This announcement, of course, came too late taking into consideration the almost 23-year-long battle against PKK terrorism. Turkey has been a NATO member for almost 55 years and, consequently, it should have vast experience of how democratically governed nations in the alliance tackle their own terror problems. Thus the decision to fight terrorism with professionals should have been taken long ago. Turkish Land Forces Commander Gen. İlker Başbuğ chose to announce this rather tardy move following a press tour of the Eğirdir Mountain Commando School in southern Turkey, where conscripts go through intense training to combat terrorist maneuvers.
Complaints over the military's use of drafted troops to take on the PKK have become increasingly vocal; such a fight requires several skills and continuity that conscripts by nature cannot meet as they are soon discharged on completion of their tour of duty with the Turkish Armed Forces (TSK).
However none can complain that the Eğirdir announcement did not constitute a positive step.

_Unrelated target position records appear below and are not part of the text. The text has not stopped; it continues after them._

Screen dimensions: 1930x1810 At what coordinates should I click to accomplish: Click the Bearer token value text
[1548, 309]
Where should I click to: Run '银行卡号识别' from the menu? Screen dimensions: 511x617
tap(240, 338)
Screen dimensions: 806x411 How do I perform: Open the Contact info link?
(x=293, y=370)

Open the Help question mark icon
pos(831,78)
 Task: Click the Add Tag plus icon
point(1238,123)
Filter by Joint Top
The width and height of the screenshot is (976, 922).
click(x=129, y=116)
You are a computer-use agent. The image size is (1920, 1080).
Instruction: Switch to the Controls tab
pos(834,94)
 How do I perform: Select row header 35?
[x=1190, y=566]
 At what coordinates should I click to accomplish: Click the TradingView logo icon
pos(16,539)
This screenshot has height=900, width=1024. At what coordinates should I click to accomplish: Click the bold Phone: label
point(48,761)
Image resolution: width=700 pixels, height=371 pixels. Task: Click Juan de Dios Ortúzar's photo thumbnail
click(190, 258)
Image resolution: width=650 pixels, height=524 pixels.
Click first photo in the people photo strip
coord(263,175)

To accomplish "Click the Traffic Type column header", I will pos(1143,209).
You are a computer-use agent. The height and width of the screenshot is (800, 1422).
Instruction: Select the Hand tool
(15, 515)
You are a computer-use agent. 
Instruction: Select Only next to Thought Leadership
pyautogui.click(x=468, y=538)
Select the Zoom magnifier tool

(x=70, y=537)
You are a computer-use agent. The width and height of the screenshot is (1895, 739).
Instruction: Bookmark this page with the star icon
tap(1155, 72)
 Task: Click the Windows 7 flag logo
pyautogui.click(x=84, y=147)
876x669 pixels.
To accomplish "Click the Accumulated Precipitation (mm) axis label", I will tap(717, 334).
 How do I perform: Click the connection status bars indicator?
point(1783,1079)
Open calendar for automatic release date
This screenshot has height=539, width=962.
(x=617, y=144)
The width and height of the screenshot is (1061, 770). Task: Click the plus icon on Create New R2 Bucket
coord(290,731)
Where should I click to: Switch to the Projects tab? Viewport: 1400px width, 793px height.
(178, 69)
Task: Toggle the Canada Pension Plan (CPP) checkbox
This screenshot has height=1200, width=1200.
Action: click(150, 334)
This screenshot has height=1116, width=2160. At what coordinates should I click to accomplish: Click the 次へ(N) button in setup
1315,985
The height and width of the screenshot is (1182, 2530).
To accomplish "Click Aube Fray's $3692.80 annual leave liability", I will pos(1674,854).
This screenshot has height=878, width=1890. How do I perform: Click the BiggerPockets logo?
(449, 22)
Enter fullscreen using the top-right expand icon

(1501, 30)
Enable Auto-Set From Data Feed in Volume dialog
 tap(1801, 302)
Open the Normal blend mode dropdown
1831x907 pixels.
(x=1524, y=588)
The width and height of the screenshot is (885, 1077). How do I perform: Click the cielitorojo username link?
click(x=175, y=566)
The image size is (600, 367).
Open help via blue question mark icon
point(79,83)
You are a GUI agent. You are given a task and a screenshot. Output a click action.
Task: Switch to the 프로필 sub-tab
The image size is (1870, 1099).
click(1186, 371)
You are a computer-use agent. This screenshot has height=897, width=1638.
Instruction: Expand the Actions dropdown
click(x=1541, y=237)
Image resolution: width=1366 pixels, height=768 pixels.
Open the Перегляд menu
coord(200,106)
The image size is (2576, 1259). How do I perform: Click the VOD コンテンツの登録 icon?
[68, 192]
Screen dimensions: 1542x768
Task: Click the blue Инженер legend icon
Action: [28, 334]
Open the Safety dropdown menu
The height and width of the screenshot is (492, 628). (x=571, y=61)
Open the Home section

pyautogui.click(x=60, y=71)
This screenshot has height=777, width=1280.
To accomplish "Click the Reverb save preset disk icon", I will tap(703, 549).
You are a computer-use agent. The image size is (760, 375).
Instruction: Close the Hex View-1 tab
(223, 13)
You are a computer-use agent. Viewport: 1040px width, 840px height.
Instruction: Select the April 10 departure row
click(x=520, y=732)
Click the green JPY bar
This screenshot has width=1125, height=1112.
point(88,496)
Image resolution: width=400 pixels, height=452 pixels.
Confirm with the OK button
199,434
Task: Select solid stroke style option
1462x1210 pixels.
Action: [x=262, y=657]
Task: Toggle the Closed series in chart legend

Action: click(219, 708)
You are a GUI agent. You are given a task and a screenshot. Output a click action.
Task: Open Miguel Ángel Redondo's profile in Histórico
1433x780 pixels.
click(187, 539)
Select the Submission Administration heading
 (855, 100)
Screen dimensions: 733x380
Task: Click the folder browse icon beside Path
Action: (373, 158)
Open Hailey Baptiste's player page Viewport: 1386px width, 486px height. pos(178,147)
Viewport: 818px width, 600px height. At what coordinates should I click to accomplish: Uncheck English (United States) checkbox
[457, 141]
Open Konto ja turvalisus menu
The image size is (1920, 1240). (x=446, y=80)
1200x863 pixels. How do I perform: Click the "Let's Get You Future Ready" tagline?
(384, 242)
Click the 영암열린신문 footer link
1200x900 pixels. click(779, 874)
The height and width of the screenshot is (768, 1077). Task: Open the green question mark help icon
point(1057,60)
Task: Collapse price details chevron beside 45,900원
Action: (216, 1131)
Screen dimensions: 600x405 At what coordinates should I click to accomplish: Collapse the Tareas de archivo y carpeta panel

What we do not yet know is how the psychological aspect of the problem will be addressed once the military start using professionals, a practice slated to start at the end of 2009 and to be applied mostly in rural areas. Meanwhile conscripts will still be used in the counter-PKK struggle in urban areas.
A Western diplomat told me recently that Turkey has one of the best treatment centers -- the Ankara-based Gülhane Hospital -- for those injured in combat with the PKK. But he noted that what Turkey was really lacking was psychiatric care for those badly wounded in military operations.
He then recalled the Abu Ghraib Prison abuse scandal perpetrated by US soldiers, some of whom have been sentenced or are still awaiting trial for the brutal treatment -- including alleged torture, and even rape, in some cases -- of prisoners held there.
Those Abu Ghraib incidents took place despite the fact that US soldiers -- all professionals -- had received adequate training in the fight against insurgents and terrorists, as well as psychological training, the same diplomat stressed.
"Those professionals who are fighting against mainly irregular groups are, in other words, assassins. They kill people. This has a serious psychological impact on those soldiers. For example, when they get leave and see the world and are no longer killing people, they wonder what they were doing as assassins," said the diplomat.
I am sure, based on such experience, the TSK will consider a psychological training program for their professionals in the fight against terror.
But the real question is how much longer Turkish people can live with the PKK terror problem and its impact on their daily existence instead of enjoying a more normal life.
In 2000 the State Planning Organization (DPT) revealed that in the 16 years leading up to that year Turkey had spent $200 billion in the fight against terror. Unfortunately there are no such reliable figures for the anti-terrorist struggle from 2000 onwards
A diplomat friend of mine also told me recently that with the money spent on manufacturing a bomb to use against the PKK Turkey could build a school in the Southeast.
The essence of the PKK problem is Turkey's inability to create an atmosphere where mature action is taken to solve the Kurdish problem through creating jobs and providing better education. As one Western diplomat said to me, the Kurdish problem is the subset of the bigger problem of the absence of the rule of law in Turkey.
If we learn to respect the rule of law and enforce it as such, then we will not need to discuss PKK terrorism and measures to be taken against it so intensely.
Kemal Derviş, head of the United Nations Development Program (UNDP), said during the conference of the Least Developed Countries (LDCs), held in İstanbul last week, that those countries facing serious poverty should work on ending internal strife and concentrate on building democracy in their countries.
Thus the magic word is the restoration of the rule of law if we are genuine in our wish to minimize the effects of the internal fight against terrorism and, instead, spend our resources on economic and social development.